Add support for query filtering on array based properties

Question

Add support for query filtering on array based properties

pavelhoral opened this issue a year ago · 1 comments

Our current data layer does not support query filters on array properties. For example the filter tags eq 'hello' should be able to match object { "tags": ["hello", "world"] }. This behavior is defined in wrensec-commons.

It is not that obvious such feature is necessary in Wren:IDM. That is why I am creating this GitHub issue to open the discussion.

Answer 1 · 2024-02-02T09:50:09.000Z

Of course one of the main issues here is to actually come up with a way to generate database schema and SQL queries that would not bomb the performance while not introducing unnecessary complexity.

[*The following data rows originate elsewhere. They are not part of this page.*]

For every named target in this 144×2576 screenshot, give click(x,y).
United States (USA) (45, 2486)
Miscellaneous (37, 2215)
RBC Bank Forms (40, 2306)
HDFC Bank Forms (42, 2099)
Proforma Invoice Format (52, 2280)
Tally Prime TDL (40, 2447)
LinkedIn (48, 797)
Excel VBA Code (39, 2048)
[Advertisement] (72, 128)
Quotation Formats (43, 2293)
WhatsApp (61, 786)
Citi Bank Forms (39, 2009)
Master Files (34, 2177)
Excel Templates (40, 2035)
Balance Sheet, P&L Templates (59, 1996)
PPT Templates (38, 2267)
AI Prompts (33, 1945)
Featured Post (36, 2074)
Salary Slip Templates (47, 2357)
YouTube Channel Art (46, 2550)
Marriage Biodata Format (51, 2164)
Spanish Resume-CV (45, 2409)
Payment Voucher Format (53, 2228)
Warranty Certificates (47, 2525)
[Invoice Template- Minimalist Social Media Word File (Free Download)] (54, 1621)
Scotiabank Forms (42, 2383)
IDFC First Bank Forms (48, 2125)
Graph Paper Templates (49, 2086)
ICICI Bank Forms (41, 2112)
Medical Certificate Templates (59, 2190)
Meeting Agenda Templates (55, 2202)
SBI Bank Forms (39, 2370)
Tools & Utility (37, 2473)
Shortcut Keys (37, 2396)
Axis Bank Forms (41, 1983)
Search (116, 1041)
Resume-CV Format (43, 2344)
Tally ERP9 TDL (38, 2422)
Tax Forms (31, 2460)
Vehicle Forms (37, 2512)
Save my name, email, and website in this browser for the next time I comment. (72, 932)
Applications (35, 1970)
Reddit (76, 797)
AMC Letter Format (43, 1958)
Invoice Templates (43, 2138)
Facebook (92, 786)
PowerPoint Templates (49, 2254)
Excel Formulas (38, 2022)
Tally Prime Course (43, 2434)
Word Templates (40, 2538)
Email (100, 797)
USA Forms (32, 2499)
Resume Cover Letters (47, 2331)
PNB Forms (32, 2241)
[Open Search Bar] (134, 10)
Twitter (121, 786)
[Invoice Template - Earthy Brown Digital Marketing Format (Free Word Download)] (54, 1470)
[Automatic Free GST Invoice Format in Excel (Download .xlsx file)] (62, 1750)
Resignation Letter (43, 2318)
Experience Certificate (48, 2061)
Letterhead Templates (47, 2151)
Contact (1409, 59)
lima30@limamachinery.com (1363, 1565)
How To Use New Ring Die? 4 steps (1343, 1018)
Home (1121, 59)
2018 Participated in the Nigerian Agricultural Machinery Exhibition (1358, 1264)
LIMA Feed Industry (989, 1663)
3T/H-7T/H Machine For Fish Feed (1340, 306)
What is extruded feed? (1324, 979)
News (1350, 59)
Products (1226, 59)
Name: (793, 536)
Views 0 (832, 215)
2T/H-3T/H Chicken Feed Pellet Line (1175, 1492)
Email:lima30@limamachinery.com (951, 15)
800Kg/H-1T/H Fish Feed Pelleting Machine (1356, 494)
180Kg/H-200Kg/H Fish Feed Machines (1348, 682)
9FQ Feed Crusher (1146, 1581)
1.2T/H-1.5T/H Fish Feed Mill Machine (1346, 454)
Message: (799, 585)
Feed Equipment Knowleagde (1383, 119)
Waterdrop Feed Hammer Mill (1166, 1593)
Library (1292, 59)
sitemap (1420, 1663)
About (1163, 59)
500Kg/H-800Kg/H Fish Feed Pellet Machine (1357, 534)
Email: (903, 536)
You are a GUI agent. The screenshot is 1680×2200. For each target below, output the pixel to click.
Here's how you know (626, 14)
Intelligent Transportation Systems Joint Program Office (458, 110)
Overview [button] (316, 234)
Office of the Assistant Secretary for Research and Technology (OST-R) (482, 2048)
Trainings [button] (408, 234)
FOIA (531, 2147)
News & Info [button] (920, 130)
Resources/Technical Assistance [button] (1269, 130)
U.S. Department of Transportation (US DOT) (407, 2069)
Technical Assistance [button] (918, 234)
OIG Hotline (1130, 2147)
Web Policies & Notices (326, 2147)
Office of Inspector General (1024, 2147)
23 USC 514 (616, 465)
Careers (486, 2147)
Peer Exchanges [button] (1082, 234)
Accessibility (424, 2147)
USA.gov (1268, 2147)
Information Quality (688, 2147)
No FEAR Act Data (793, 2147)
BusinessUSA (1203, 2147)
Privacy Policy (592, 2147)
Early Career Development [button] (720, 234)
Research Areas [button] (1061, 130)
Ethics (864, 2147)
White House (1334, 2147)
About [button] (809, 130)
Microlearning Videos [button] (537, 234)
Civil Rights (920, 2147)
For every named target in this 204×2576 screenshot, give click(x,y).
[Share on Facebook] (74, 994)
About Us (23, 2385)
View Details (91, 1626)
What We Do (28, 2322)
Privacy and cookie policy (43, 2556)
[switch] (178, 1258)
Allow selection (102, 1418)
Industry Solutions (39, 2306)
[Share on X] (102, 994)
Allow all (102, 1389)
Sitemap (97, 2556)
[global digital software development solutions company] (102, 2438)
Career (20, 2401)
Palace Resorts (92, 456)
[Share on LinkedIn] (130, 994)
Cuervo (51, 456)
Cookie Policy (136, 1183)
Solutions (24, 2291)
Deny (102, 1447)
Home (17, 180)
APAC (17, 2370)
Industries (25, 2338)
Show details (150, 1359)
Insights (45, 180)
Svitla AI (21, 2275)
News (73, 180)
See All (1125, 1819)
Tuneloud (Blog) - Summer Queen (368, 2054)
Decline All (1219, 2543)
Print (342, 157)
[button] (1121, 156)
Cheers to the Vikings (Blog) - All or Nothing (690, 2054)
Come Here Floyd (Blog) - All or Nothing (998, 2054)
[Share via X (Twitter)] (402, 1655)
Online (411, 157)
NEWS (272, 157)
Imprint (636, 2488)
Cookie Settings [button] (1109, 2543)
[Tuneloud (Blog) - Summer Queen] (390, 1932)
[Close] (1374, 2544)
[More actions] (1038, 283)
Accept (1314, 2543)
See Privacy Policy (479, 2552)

I have played with few ideas in PostgreSQL before abandoning it... nevertheless here is my script that can provide a starting point in a potential future attempts:

-- Create basic schema for property objects
CREATE TABLE objects (
  id BIGINT NOT NULL PRIMARY KEY,
  type_id INTEGER NOT NULL,
  objectid VARCHAR(255) NOT NULL,
  CONSTRAINT idx_objects UNIQUE (type_id, objectid)
);

CREATE TABLE props (
  id BIGINT NOT NULL,
  propkey VARCHAR(255) NOT NULL,
  proptype VARCHAR(32),
  propvalue VARCHAR(65535),
  CONSTRAINT fk_objects FOREIGN KEY (id) REFERENCES objects (id) ON DELETE CASCADE ON UPDATE NO ACTION
);
CREATE INDEX idx_prop_id ON props (id);
CREATE INDEX idx_prop_values ON props (propkey, propvalue);


-- Fill in few objects
INSERT INTO objects VALUES (1, 1, 'test');
INSERT INTO props VALUES
(1, '/foo', 'java.lang.String', 'FOOBAR'),
(1, '/bar/0', 'java.lang.String', 'first'),
(1, '/bar/1', 'java.lang.String', 'second'),
(1, '/bar/2', 'java.lang.String', 'third'),
(1, '/bar/4', 'java.lang.String', 'second'),
(1, '/baz/x', 'java.lang.String', 'tic'),
(1, '/baz/y', 'java.lang.String', 'tac'),
(1, '/baz/z', 'java.lang.String', 'toe');

-- Fill in a lot of random stuff so that we are not testing empty tables
INSERT INTO objects (SELECT generate_series(1,100000), 1, md5(random()::text));
INSERT INTO props (SELECT generate_series(1,100000), '/bar/0', 'java.lang.String', md5(random()::text));
INSERT INTO props (SELECT generate_series(1,100000), '/bar/1', 'java.lang.String', md5(random()::text));
INSERT INTO props (SELECT generate_series(1,100000), '/bar/2', 'java.lang.String', md5(random()::text));
INSERT INTO props (SELECT generate_series(1,100000), '/bar/3', 'java.lang.String', md5(random()::text));
INSERT INTO props (SELECT generate_series(1,100000), '/bar/4', 'java.lang.String', md5(random()::text));
INSERT INTO props (SELECT generate_series(1,100000), '/bar/5', 'java.lang.String', md5(random()::text));
INSERT INTO props (SELECT generate_series(1,100000), '/bar/6', 'java.lang.String', md5(random()::text));
INSERT INTO props (SELECT generate_series(1,100000), '/bar/7', 'java.lang.String', md5(random()::text));
INSERT INTO props (SELECT generate_series(1,100000), '/bar/8', 'java.lang.String', md5(random()::text));
INSERT INTO props (SELECT generate_series(1,100000), '/bar/9', 'java.lang.String', md5(random()::text));
INSERT INTO props (SELECT generate_series(1,100000), '/bar/10', 'java.lang.String', md5(random()::text));

-- This will produce duplicated result (this is what current data layer generates)
EXPLAIN ANALYZE SELECT obj.* FROM objects obj
LEFT JOIN props p1 ON p1.id = obj.id AND p1.propkey LIKE '/bar/%'
WHERE p1.proptype = 'java.lang.String' AND p1.propvalue LIKE 'sec%'
ORDER BY obj.objectid;

-- This works, but is not what current data layer generates
EXPLAIN ANALYZE SELECT obj.* FROM objects obj
WHERE 
  id IN (
    SELECT id FROM props prop WHERE prop.propkey LIKE '/bar/%' AND 
    prop.proptype = 'java.lang.String' AND prop.propvalue LIKE 'sec%'
  )
ORDER BY obj.objectid;

DROP TABLE props;
DROP TABLE objects;